__PROBLEM REQUIREMENTS__. Set down exactly the lines below, starting at the one that contains "Where should I click to: Open the official" and ending at the one that contains "You are a computer-use agent. The", with both of those lines included and nothing else.

__INFORMATION GIVEN__.
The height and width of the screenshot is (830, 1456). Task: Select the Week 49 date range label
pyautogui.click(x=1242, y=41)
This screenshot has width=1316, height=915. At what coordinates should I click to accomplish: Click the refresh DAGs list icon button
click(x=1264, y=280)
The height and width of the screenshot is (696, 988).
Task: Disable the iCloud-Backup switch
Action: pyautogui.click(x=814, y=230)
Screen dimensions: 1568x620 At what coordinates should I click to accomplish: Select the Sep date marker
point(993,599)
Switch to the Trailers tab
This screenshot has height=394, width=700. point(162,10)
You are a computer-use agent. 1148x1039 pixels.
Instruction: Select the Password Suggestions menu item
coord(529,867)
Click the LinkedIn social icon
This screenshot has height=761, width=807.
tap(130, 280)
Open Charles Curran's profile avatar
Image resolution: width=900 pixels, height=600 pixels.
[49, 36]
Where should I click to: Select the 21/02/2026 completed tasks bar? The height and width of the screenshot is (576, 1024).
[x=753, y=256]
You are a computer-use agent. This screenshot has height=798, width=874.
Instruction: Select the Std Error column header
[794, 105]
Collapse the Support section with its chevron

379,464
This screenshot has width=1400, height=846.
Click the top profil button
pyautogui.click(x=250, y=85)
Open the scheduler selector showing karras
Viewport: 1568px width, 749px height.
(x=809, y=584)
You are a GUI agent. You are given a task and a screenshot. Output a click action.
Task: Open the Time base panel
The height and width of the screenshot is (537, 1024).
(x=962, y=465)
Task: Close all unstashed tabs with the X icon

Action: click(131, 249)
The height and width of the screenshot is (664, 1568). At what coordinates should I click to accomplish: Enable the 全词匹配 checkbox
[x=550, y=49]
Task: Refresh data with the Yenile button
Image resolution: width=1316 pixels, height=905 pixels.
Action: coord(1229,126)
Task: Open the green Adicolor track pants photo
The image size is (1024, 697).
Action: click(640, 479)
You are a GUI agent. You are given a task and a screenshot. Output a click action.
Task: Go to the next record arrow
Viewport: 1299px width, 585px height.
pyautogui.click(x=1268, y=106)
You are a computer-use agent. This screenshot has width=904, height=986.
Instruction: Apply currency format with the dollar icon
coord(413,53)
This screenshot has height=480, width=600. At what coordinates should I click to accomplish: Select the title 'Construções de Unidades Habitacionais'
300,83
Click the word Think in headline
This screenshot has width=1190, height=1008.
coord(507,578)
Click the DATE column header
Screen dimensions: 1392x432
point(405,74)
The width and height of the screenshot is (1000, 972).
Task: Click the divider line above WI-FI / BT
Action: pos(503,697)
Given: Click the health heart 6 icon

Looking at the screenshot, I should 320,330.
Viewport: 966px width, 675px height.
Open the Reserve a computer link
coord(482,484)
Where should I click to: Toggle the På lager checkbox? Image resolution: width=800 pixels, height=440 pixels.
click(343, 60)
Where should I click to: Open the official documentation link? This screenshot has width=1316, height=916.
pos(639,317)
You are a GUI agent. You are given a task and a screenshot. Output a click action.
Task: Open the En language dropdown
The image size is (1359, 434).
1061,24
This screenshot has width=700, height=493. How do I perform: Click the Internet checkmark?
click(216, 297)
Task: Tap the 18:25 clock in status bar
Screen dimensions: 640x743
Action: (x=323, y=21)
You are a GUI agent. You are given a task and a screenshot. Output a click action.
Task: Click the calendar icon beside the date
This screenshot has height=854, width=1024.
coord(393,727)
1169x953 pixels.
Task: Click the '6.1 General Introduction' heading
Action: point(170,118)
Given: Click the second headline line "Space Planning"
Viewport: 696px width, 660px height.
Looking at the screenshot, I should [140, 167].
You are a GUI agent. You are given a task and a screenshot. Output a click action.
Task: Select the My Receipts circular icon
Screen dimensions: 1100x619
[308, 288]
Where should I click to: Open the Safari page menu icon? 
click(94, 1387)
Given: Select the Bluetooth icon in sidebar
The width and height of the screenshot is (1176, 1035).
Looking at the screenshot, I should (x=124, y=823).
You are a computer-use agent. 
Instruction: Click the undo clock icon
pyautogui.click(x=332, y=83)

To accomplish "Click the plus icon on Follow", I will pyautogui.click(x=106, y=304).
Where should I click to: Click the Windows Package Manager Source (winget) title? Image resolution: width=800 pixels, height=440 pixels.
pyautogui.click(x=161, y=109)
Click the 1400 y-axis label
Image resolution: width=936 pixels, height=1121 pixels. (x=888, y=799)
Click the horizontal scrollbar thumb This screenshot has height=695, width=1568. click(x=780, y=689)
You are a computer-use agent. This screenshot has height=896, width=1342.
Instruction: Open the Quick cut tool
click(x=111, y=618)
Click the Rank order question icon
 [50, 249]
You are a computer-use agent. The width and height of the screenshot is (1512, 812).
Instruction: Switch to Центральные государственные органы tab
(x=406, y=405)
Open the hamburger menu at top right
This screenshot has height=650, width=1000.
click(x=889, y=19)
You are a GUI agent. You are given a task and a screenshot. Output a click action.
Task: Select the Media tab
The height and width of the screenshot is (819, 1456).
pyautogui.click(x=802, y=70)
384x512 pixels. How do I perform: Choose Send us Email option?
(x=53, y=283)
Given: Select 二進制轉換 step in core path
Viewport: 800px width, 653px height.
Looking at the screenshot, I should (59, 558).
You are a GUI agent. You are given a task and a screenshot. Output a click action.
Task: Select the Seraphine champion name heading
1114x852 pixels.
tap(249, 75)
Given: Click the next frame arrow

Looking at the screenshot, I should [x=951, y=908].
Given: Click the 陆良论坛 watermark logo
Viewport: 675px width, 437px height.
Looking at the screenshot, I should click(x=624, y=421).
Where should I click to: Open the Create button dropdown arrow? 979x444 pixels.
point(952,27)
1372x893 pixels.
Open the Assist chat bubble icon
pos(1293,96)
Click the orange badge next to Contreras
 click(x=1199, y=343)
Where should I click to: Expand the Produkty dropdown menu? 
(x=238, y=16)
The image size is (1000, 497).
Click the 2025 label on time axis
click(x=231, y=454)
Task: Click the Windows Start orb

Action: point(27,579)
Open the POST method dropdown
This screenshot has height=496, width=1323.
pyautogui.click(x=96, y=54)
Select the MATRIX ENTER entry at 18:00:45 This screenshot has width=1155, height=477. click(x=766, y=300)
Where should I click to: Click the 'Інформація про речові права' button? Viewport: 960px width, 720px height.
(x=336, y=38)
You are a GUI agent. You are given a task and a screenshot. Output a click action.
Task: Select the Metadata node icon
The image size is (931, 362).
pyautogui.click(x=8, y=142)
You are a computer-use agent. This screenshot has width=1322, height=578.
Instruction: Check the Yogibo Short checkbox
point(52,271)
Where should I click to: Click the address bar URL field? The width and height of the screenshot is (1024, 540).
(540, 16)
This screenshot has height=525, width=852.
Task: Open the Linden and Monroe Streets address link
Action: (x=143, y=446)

__SOLUTION__.
Where should I click to: Open the official documentation link? This screenshot has width=1316, height=916.
pos(639,317)
You are a GUI agent. You are given a task and a screenshot. Output a click action.
Task: Open the En language dropdown
The image size is (1359, 434).
1061,24
This screenshot has width=700, height=493. How do I perform: Click the Internet checkmark?
click(216, 297)
Task: Tap the 18:25 clock in status bar
Screen dimensions: 640x743
Action: (x=323, y=21)
You are a GUI agent. You are given a task and a screenshot. Output a click action.
Task: Click the calendar icon beside the date
This screenshot has height=854, width=1024.
coord(393,727)
1169x953 pixels.
Task: Click the '6.1 General Introduction' heading
Action: point(170,118)
Given: Click the second headline line "Space Planning"
Viewport: 696px width, 660px height.
Looking at the screenshot, I should [140, 167].
You are a GUI agent. You are given a task and a screenshot. Output a click action.
Task: Select the My Receipts circular icon
Screen dimensions: 1100x619
[308, 288]
Where should I click to: Open the Safari page menu icon? 
click(94, 1387)
Given: Select the Bluetooth icon in sidebar
The width and height of the screenshot is (1176, 1035).
Looking at the screenshot, I should (x=124, y=823).
You are a computer-use agent. 
Instruction: Click the undo clock icon
pyautogui.click(x=332, y=83)

To accomplish "Click the plus icon on Follow", I will pyautogui.click(x=106, y=304).
Where should I click to: Click the Windows Package Manager Source (winget) title? Image resolution: width=800 pixels, height=440 pixels.
pyautogui.click(x=161, y=109)
Click the 1400 y-axis label
Image resolution: width=936 pixels, height=1121 pixels. (x=888, y=799)
Click the horizontal scrollbar thumb This screenshot has height=695, width=1568. click(x=780, y=689)
You are a computer-use agent. This screenshot has height=896, width=1342.
Instruction: Open the Quick cut tool
click(x=111, y=618)
Click the Rank order question icon
 [50, 249]
You are a computer-use agent. The width and height of the screenshot is (1512, 812).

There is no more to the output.